Now, he was assisting his brother Navan Beaufort, a man so charismatic a snap of Navan’s finger could have earned him any woman in England or Ireland, and likely in Scotland, too. Instead, Beaufort had fallen hard for an innocent, but powerful, woman. In Aaran’s opinion, Beaufort had won the marriage lottery, for, if they finally stopped being their own worst enemies, Beaufort and Lady Annalise would have a stellar marriage.
“If only,” he whispered as Lady Annalise stirred to life once again. She stretched her arms out to the side, adjusted the cut of her dress, and smiled at him.
“How long did I sleep?” she asked.
“About two hours,” he told her.
She glanced through the small window at the back of the coach. “Shall Beaufort catch us soon?” she asked with a blush.
“I told Mr. Jamison not to press the horses today,” he told her with a grin, as he started to readjust his position on the seat, but she motioned for him to stay where he was.
“How came you by the injury?” she asked and immediately covered her mouth with her hand. “You do not need to respond,” she said between her fingers. “I never should have been so curious.”
“Nonsense,” Aaran said with as much casualness as he could infuse in his tone. “If you are to marry Beaufort, you should be made aware of the family’s secrets.”
“Not if the confessions make you uncomfortable,” she protested. “You have been so very kind to me.”
Aaran could understand Beaufort’s possessiveness regarding the woman: She made a man wish to protect her.
“My mother, you see,” he began, “had me without the banns of marriage tying things together, though, much later, when I was a young boy, Duncan proved my parents had had a very public joining. In Scotland, you will discover, there is the Church of England and the church of any public place where a group of people may witness a man and woman exchanging vows as simple as ‘I want to be your husband.’ Unfortunately, by that time, my mother had taken herself off to America to start over, and my father had passed.”
“She went to America without you?” the lady asked in shock.
“The ship was leaving, or so I have been told repeatedly. The noise of all the shouting and the number of people streamingby us supposedly frightened me, and I was squirming in her arms. She accidentally dropped me…” Aaran no longer saw Lady Annalise, only the scene in his head. Everyone said he had been too young for a true memory of the incident, but one particular nightmare had haunted him all these years.
“Surely it was an accident,” Lady Annalise said softly before reaching across the coach to claim his hand.

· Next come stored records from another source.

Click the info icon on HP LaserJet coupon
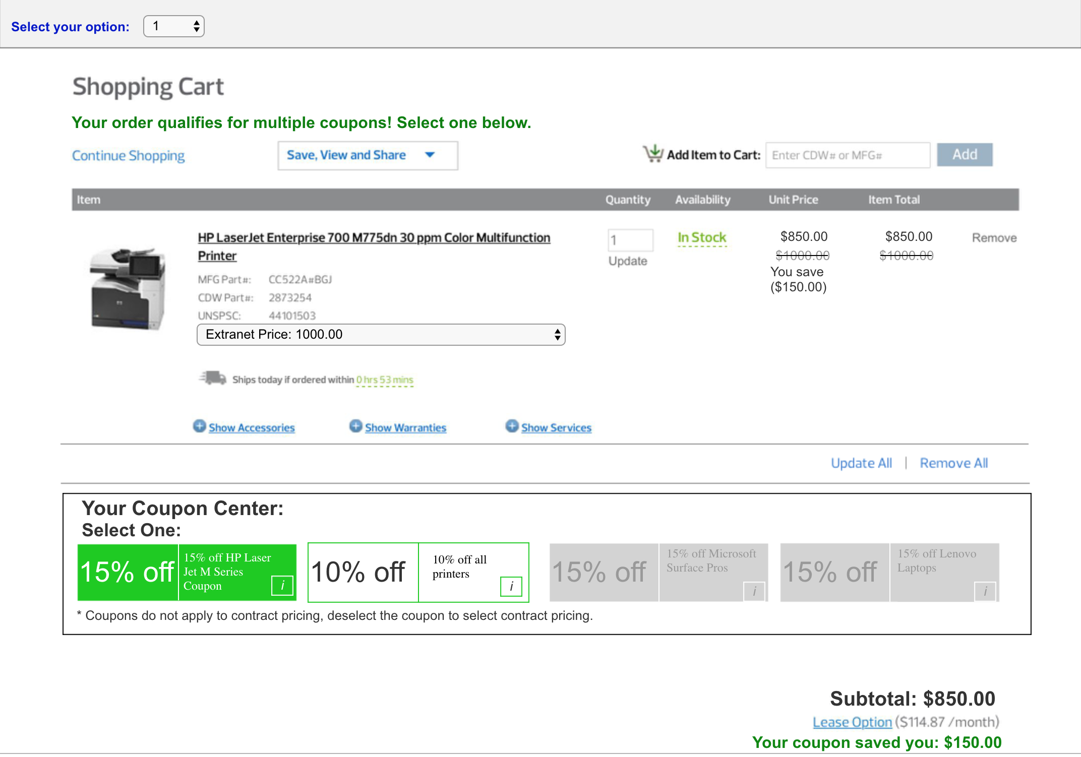This screenshot has width=1081, height=757. point(282,586)
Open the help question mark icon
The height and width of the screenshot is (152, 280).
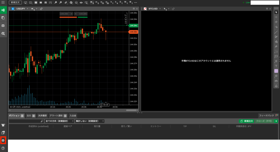[3, 148]
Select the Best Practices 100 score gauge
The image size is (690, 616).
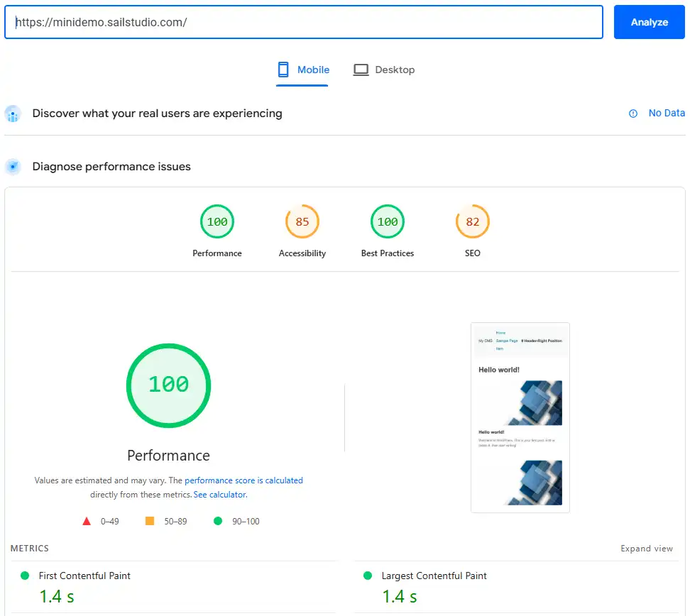click(x=388, y=222)
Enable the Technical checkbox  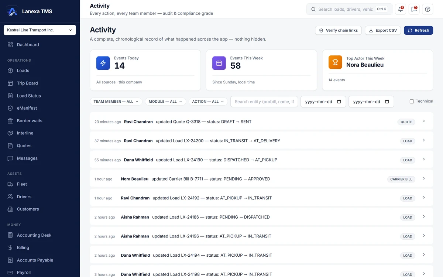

He watched how her fingers laced with his. “Naturally, one would think she loved me, but…” He swallowed hard. “Despite my cries, she reportedly never looked back, just hurried away to join the others in the small boat rowing out to the larger ship. The family to whom my mother had sold me had paid for a child who could assist them on their tenant farm, not one who could barely walk. We both were denied fairness on that day.”
Before she could respond with more words of pity Aaran had heard a thousand times or more, Mr. Jamison opened the trap. “Lord Beaufort behind us, my lord,” the driver called. “We’ll stop at the inn a mile ahead.”
“Thank you, Mr. Jamison,” Aaran called back as he lowered his injured leg to the floor, while resisting the urge to rub it. “I told you Beaufort would catch us soon enough.”